HRW: domestic workers in Oman exposed to 'abuse'
Many foreign domestic workers in Oman remain trapped in abusive employment, Human Rights Watch warned on Wednesday.
The human rights group urged the Gulf sultanate to reform its "restrictive" immigration system to help prevent further abuses.
A 67-page report titled "'I was Sold': Abuse and Exploitation of Migrant Domestic Workers in Oman" was released by the watchdog on Wednesday, and included interviews with 59 domestic workers.
Some of them described being "sold" while the New York-based group said the "abuses that amounted to forced labour or trafficking".
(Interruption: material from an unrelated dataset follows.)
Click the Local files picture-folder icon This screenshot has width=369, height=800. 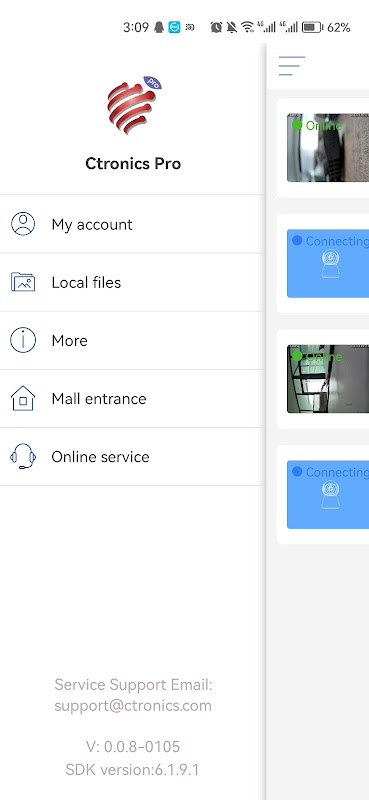(x=23, y=282)
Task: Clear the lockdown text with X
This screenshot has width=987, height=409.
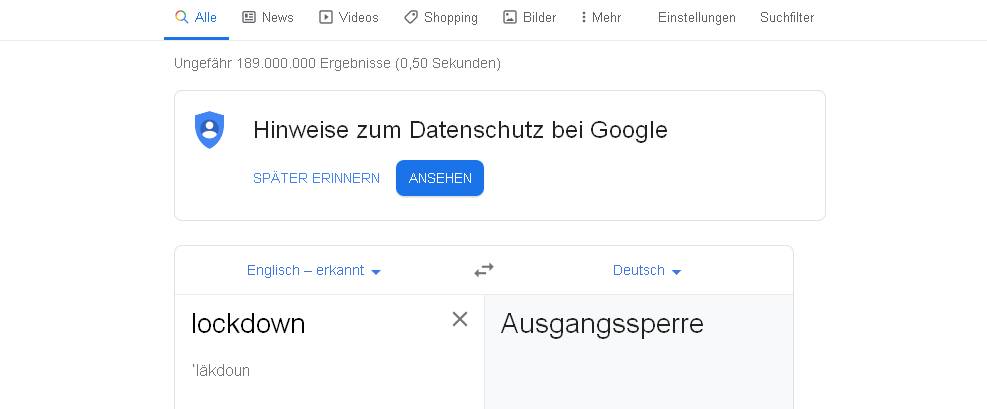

The report documents how Oman's visa sponsorship system for workers - known in Gulf countries as kafala - and the lack of labour law protection leave migrant domestic workers "exposed to abuse and exploitation".
"Migrant domestic workers in Oman are bound to their employers and left to their mercy," said Rothna Begum, HRW's Middle East women's rights researcher.
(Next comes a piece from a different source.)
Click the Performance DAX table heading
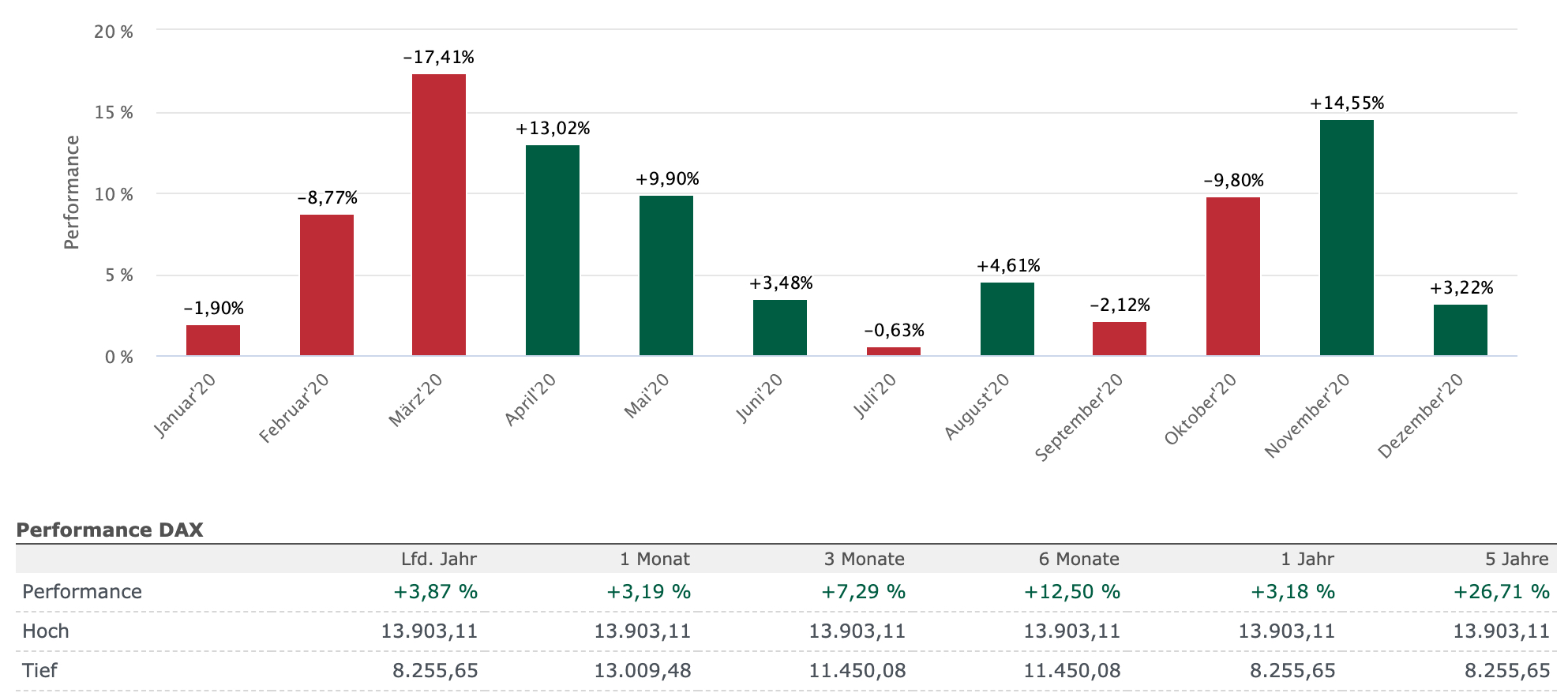tap(110, 530)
"Employers can force domestic workers to work without rest, pay or food, knowing they can be punished if they escape, while the employers rarely face penalties for abuse," she said.
HRW said at least 130,000 female migrant domestic staff work in Oman.
In one documented case, Bangladeshi Asma K, says she travelled to the UAE to work there, but her recruitment agency "sold" her to a man who confiscated her passport and took her to adjacent Oman, where he forced her to work 21 hours a day.
"I would start working at 4:30am and finish at 1am," she was quoted by HRW as saying.
"For the entire day they wouldn't let me sit. When I said I want to leave, he said: 'I bought you for 1,560 rials ($4,052) from Dubai. Give it back to me and then you can go.'"
HRW urged Oman to reform its labour law to cover domestic workers and provide them with "equal protections" available to other workers, and to revise its current sponsorship system.
"[Oman] should ratify the International Labour Organization Domestic Workers Convention, and bring its laws into compliance with its provisions," HRW said in a statement.
The sultanate should also cooperate with countries of origin to prevent abuse and exploitation, it added.
Human rights groups have repeatedly urged Gulf states to reform their labour laws affecting domestic workers, who mostly come from south Asian and African countries and a lack of legal protection leave them vulnerable to abuse and exploitation.